UN Human Rights Council-appointed experts warn that Jeffrey Epstein’s files—over 3 million pages released by the US DOJ in late January 2026 under the bipartisan Epstein Files Transparency Act—reveal a “global criminal enterprise” involving systematic sex trafficking and abuse of women and girls amid racism, corruption, and misogyny, potentially qualifying as crimes against humanity.
Core Allegations
- Scale and Nature: Acts like sexual slavery, torture, and dehumanization affected 1,200+ identified victims transnationally; experts demand independent probes into crimes and systemic failures allowing persistence.
- DOJ Issues: Botched redactions exposed victim identities (e.g., naked images), blamed on “technical/human error”; UN slams “institutional gaslighting” retraumatizing survivors.
US Response and Pushback
- Congress Access: Since last Monday, lawmakers like Reps. Thomas Massie (R-KY) and Ro Khanna (D-CA) viewed unredacted files in DC (no devices allowed); Khanna cited quick findings of six hidden names, implying broader cover-ups.

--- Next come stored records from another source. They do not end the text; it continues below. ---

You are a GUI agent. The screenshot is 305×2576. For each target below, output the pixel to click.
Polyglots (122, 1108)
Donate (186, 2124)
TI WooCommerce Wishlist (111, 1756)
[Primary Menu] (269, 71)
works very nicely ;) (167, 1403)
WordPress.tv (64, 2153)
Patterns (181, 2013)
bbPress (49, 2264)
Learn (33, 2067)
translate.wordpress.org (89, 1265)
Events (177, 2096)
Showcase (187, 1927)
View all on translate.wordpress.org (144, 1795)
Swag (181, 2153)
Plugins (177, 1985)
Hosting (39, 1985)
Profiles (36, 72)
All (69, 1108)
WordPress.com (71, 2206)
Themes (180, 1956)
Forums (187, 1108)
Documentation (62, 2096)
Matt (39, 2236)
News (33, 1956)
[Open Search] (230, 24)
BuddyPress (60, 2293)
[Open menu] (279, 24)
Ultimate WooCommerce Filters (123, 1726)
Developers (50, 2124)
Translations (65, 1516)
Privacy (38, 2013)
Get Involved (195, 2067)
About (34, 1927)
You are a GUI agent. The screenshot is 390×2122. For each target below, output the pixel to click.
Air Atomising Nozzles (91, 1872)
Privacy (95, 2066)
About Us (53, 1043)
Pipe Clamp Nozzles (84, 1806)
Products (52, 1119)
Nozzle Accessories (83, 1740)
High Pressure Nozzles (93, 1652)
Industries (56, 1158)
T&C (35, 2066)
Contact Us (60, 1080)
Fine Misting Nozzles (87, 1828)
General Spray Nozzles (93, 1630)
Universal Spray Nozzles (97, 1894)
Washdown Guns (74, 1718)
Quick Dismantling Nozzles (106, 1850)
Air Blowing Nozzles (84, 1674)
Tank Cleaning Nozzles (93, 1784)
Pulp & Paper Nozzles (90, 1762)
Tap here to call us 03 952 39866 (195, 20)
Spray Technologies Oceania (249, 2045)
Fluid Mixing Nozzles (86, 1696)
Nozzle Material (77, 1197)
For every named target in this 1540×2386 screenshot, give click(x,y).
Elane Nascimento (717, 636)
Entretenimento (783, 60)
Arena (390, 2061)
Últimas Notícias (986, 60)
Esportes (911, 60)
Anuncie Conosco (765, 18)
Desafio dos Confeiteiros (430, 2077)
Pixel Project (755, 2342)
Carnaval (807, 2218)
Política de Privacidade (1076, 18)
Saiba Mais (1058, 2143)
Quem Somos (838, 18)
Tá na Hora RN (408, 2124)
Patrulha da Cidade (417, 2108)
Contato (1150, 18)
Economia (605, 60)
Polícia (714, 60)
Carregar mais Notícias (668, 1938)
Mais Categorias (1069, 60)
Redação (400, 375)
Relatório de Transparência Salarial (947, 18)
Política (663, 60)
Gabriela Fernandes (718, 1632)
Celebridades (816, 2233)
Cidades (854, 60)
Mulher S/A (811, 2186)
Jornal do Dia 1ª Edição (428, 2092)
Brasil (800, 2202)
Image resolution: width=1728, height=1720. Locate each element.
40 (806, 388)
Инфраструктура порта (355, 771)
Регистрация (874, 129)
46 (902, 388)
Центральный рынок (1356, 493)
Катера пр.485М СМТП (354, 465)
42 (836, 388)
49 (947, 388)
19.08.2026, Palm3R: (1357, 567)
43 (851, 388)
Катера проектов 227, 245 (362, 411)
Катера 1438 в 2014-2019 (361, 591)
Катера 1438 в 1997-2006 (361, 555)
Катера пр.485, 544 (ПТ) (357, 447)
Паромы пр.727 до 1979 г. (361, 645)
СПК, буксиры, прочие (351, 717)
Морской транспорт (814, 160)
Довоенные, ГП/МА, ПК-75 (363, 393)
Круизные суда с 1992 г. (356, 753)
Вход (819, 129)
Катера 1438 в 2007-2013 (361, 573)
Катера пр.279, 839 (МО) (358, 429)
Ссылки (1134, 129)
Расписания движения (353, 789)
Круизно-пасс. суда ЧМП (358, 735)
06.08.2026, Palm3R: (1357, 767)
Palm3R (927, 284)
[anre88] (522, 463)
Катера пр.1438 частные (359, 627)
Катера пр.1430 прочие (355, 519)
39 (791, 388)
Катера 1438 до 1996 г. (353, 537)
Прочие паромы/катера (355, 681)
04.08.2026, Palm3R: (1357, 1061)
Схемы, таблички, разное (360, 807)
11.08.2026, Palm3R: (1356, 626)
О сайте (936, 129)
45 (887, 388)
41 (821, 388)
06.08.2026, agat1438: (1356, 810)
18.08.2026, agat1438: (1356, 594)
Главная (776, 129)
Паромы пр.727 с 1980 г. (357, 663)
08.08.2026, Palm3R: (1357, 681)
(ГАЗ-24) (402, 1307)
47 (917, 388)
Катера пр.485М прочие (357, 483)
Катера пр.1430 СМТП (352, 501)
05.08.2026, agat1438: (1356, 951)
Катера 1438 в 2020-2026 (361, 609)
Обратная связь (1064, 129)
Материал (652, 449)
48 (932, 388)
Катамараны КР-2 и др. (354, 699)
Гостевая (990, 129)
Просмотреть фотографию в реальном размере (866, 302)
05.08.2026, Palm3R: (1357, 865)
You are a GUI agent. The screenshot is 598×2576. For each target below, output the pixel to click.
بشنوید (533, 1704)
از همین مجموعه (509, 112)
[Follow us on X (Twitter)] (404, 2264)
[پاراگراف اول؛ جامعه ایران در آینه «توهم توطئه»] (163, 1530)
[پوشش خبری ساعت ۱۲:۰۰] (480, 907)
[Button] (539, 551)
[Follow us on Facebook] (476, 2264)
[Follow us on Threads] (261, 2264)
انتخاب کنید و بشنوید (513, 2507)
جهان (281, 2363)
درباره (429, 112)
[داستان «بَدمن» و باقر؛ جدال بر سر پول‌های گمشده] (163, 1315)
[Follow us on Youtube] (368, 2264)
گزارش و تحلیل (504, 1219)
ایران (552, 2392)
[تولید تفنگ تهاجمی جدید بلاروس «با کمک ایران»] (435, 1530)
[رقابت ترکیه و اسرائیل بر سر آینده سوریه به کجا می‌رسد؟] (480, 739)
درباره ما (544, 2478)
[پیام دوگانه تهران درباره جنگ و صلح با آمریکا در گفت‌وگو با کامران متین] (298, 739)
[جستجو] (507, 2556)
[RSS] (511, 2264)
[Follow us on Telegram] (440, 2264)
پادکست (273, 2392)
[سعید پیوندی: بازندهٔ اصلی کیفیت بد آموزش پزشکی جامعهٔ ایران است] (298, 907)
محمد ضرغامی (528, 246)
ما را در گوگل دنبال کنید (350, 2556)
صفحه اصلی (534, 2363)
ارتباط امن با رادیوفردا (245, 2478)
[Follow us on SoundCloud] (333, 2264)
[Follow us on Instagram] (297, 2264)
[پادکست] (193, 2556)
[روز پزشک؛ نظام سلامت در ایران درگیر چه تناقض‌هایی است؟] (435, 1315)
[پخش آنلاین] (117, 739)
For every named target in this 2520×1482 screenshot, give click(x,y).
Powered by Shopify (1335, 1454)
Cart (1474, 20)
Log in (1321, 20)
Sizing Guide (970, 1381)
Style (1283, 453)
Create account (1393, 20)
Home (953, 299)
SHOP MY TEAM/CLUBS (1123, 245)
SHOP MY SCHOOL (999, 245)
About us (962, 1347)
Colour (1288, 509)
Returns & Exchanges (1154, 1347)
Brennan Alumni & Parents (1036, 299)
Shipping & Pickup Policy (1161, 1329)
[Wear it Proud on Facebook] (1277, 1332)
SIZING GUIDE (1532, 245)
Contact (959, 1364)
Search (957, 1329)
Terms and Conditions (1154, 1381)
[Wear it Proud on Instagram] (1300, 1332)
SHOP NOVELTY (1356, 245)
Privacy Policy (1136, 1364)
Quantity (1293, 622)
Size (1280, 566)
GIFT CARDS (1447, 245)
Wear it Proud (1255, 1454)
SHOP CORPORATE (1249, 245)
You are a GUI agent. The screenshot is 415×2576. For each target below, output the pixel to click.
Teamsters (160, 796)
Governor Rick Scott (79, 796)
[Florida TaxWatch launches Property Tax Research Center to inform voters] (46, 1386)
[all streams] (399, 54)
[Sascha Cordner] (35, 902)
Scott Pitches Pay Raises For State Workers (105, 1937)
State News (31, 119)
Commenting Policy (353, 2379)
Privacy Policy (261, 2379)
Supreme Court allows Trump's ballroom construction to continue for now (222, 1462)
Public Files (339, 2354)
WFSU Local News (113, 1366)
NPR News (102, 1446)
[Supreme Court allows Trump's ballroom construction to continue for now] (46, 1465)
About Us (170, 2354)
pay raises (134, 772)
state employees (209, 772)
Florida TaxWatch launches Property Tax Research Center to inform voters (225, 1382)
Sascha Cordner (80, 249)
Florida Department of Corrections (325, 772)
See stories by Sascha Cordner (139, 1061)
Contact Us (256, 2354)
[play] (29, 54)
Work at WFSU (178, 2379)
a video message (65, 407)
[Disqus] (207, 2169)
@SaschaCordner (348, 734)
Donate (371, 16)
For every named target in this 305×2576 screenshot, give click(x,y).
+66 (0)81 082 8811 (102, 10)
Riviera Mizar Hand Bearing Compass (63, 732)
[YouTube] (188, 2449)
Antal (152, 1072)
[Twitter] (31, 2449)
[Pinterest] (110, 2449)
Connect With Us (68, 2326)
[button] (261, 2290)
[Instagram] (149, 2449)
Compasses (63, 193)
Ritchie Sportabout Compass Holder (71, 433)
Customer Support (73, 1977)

- AG Pam Bondi: Claims full compliance; DOJ pulled flawed docs after victim complaints.
Global Echoes
This aligns with Paris probes into sex crimes/finance (Jack Lang, Brunel revisit), UK police on flights/Mandelson/Andrew, Lieu’s Trump claims, Reuters poll (69% see elite impunity), and Castleton students’ disgust at corruption—intensifying calls that “no one is too powerful” for justice.